No oculta Barthe que con su libro pretende también «revalorizar» la obra de Sáenz de la Calzada, que ya elevó su cotización tras las exposiciones que le dedicaron tanto el ILC como el Centro Cultural de la Villa. Piensa que sí es un artista conocido, pero no valorado. Su obra se ha expuesto en países como Canadá, donde una de sus cuatro hijas organizó una muestra y donde hay una pequeña colonia en Quebec de coleccionistas del artista leonés.

 

Uno de los sabios de León

 

El escritor piensa que si el pintor leonés que trabajó con Lorca en el teatro de La Barraca era un hombre hermético es, seguramente, porque perdió la guerra.

 

Sus cuadros son igualmente herméticos y están llenos de claves que hay que desvelar. Asegura que la vida y la obra de Sáenz de la Calzada están tan unidas que su auténtico testamento es el pictórico.

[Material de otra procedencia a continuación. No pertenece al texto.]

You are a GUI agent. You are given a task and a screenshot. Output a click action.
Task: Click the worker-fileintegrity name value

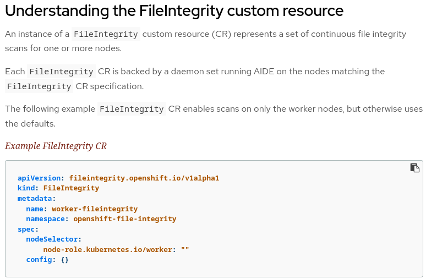[x=95, y=209]
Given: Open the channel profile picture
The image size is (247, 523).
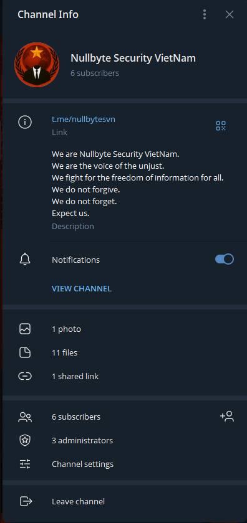Looking at the screenshot, I should [37, 65].
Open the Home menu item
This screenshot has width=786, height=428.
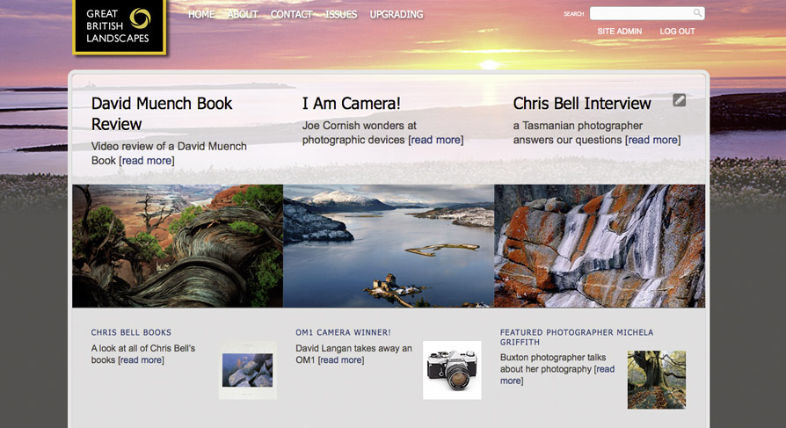(200, 15)
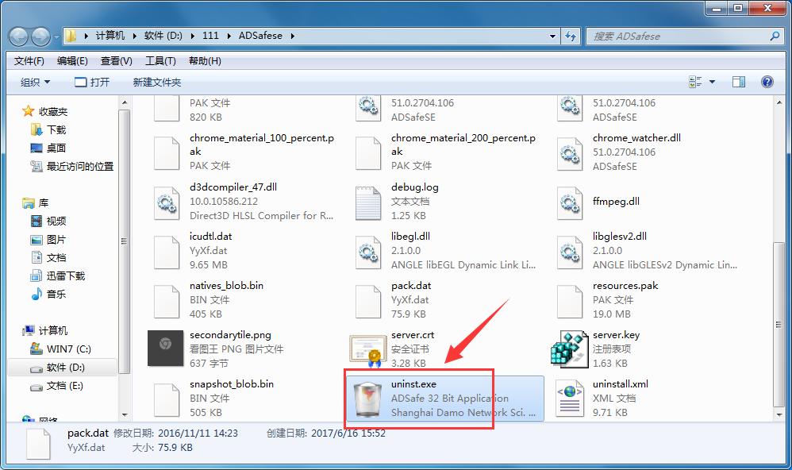Image resolution: width=792 pixels, height=470 pixels.
Task: Expand the view options dropdown arrow
Action: pyautogui.click(x=712, y=82)
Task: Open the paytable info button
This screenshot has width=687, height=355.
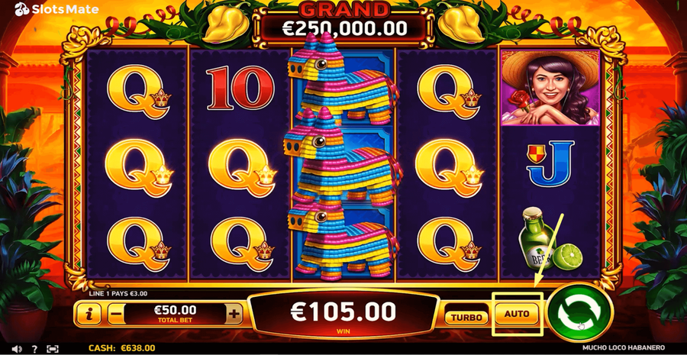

Cuenta Barthe que en una visita a León, en la época en la que estudiaba en Barcelona, sus padres le dijeron: «Te vamos a presentar a uno de los sabios de León». Así conoció a Sáenz de la Calzada. «Disfruté mucho de su amistad y de su magisterio».

 

En el libro Barthe aborda cómo muchos de los cuadros de Sáenz de la Calzada, que aprendió alemán para poder leer a los filósofos germanos, «nos remiten a la literatura emblemática, sobre todo en torno al silencio; un silencio que no abandona ni con la llegada de la democracia».

 

Sáenz de la Calzada utilizó la angelología —pintó ángeles desde el principio— para explicar teorías como la gravedad cuántica o la teoría de la relatividad, que ya no se podían ilustrar. Espacio-tiempo y silencio-disimulo son claves en su obra.

 

Un artista desigual

 

También creó un bestiario que, en opinión de Barthe, es en realidad una antropología. Estima que el artista pintó más de mil obras, aunque el número es difícil de precisar porque «vendía de manera desordenada».

 

Con su libro Barthe pretende que la historia del arte corrija sus códigos con respecto a Sáenz de la Calzada. Un artista que también fue muy desigual, con obras «muy flojas», sobre todo las de pequeño tamaño, que no creó para mostrarlas y que permanecieron durante mucho tiempo en su estudio. Las hijas del artista donaron más de 200 obras a la Diputación, que quizá posee la segunda mejor colección de Sáenz de la Calzada, después de la de su hija Margarita.

 

Para Barthe, los años que el artista pasa con Lorca en La Barraca (de 1932 a 1936) son cruciales en la estética de Sáenz de la Calzada. «Sus cuadros», asegura, «parecen bocetos para teatro».

 

El artista leonés llegó a pintar también algún decorado para Buñuel, que al final sufriría un largo exilio en México junto a su arquitecto Arturo Sáenz de la Calzada, hermano de Luis. La mayor parte de los intelectuales de su época que no perecen en la guerra tendrán que buscar refugio en otros países.

 

A Luis Sáenz de la Calzada le salva Luis Escobar, marqués de las marismas del Guadalquivir y conocido por sus papeles en La escopeta nacional y Patrimonio Nacional, de Luis García Berlanga. «No se puede olvidar que yo perdí la guerra. Y me tocó perderla aquí, en León», contaba.

 

«Luis Escobar me salvó la vida en aquellos momentos tan terribles. Dionisio Ridruejo le había encargado la fundación de la Compañía de Teatro Nacional y que recorriera las ciudades y los pueblos representando autos sacramentales. Luis Escobar, necesitado de actores, me llevó con él a la compañía. Pasado el tiempo alguien de León me aseguró que mi vida se había salvado al haber marchado con Luis Escobar. Por ello, debo considerarle mi salvador».

 

«El teatro», según Álvarez Barthe, insufla en el médico leonés «una pasión infinita por todas las artes. «En 1933 estuvimos actuando en León. Representamos Fuenteovejuna y La tierra de Alvar González. Dormimos en el Hotel París y, a la mañana siguiente, al bajar a desayunar, Federico (García Lorca) pidió con toda seriedad a la señorita que nos sirviera ‘un chocolate chorpatélico, con un poco de ronronquelia’. No es difícil de imaginar la cara de la pobre camarera», contaba Sáenz de la Calzada.